Checks the standard deviation of all of the values in a column against a given expression.

Syntax

StandardDeviation <COL_NAME> <EXPRESSION>
  • COL_NAME – The name of the column that you want to evaluate the data quality rule against.

    Supported column types: Byte, Decimal, Double, Float, Integer, Long, Short

  • EXPRESSION – An expression to run against the rule type response in order to produce a Boolean value. For more information, see Expressions.

Example: Standard deviation

The following example rule checks whether the standard deviation of the values in a column named colA is less than a specified value.

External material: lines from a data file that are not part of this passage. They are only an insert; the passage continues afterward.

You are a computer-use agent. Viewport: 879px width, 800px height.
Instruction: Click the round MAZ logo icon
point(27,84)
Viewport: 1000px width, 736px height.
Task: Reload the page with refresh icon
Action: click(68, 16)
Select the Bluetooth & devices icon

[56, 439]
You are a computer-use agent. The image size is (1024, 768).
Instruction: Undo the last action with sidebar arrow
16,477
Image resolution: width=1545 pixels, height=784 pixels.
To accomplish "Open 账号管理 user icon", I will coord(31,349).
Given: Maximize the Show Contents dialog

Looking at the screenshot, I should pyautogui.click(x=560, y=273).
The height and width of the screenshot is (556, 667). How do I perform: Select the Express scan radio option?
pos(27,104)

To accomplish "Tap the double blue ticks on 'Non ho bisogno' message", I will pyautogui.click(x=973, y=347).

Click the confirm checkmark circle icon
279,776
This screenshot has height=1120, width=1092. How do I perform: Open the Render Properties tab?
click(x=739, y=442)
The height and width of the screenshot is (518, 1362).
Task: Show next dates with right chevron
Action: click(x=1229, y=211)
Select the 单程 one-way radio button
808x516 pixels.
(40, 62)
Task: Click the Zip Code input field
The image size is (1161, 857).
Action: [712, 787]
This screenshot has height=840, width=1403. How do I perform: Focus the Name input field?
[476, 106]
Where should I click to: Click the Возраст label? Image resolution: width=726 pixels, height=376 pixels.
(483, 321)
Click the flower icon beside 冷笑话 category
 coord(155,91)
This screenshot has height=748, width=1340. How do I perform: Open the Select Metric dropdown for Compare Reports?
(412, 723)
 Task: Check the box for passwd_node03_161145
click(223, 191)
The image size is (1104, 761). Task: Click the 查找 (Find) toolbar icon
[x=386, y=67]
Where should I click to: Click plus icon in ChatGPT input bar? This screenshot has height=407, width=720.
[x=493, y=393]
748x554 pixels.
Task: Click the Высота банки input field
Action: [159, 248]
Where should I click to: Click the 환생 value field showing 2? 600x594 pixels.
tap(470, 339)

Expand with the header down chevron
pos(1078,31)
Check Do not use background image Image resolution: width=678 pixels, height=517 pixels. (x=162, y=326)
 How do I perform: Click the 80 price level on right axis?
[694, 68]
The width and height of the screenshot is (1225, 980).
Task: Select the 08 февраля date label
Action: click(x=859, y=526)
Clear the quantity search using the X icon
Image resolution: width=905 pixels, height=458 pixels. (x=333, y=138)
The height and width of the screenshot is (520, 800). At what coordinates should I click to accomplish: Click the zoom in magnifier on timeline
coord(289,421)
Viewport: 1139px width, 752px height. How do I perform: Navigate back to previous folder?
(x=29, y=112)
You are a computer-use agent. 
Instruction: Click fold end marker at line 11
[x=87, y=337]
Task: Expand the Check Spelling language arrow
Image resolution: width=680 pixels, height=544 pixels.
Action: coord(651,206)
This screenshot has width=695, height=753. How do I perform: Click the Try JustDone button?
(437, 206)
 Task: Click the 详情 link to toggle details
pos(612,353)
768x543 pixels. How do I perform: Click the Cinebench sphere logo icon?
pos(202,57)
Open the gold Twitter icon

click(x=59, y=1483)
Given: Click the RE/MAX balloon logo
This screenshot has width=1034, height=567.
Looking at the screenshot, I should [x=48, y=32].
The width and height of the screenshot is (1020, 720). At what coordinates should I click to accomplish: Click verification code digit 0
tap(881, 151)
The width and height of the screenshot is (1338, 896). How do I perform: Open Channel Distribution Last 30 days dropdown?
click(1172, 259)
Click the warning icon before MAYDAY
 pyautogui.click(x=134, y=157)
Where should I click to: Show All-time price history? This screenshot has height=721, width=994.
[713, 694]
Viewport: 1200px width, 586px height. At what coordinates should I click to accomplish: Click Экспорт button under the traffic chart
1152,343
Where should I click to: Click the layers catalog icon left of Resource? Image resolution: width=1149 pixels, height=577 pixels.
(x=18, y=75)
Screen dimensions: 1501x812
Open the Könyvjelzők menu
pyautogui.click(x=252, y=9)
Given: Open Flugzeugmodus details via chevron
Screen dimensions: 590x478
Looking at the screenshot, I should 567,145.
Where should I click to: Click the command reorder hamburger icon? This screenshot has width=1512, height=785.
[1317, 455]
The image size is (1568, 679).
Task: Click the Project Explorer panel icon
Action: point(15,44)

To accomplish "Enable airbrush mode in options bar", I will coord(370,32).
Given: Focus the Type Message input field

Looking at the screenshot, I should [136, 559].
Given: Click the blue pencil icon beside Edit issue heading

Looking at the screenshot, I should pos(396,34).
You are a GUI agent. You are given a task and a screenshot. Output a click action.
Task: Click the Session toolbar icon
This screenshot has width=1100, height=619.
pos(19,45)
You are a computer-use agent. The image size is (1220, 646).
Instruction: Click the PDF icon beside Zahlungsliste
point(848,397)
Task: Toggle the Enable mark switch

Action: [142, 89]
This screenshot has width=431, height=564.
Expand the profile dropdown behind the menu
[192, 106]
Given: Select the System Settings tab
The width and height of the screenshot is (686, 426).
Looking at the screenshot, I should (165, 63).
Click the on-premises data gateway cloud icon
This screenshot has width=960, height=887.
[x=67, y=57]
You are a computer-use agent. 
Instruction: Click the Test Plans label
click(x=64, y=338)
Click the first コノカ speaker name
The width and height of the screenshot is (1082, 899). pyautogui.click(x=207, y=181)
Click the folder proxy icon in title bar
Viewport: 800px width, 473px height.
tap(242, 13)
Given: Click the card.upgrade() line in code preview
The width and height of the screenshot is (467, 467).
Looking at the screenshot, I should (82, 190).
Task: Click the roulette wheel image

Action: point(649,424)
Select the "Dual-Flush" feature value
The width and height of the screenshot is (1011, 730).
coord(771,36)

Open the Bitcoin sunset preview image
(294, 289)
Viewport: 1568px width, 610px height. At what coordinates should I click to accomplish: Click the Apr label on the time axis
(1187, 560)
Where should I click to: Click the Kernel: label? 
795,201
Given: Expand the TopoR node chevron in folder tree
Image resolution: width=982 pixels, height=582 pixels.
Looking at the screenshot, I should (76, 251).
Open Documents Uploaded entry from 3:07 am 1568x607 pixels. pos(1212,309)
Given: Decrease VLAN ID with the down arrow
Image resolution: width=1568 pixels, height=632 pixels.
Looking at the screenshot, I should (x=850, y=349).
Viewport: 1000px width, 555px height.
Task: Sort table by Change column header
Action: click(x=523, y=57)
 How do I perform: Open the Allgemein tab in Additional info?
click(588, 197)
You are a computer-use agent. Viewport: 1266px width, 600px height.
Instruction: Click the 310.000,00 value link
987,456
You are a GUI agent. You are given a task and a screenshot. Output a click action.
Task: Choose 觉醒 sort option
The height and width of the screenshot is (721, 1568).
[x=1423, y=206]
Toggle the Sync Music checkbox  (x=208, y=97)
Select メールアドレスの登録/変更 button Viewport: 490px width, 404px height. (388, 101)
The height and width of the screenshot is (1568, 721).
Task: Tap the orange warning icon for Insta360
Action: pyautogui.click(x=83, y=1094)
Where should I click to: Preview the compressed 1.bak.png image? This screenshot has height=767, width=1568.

StandardDeviation "Star_Rating" < 1.5 StandardDeviation "Salary" < 3500 where "Customer_ID < 10"

Sample dynamic rules

  • StandardDeviation "colA" > avg(last(10) + 0.1

  • StandardDeviation "colA" between min(last(10)) - 1 and max(last(10)) + 1

Null behavior

The StandardDeviation rule will ignore rows with NULL values in the calculation of standard deviation. For example:

+---+-----------+-----------+ |id |units1 |units2 | +---+-----------+-----------+ |100|0 |0 | |101|null |0 | |102|20 |20 | |103|null |0 | |104|40 |40 | +---+-----------+-----------+

The standard deviation of column units1 will not consider rows 101 and 103 and result to 16.33. The standard deviation for column units2 will result in 16.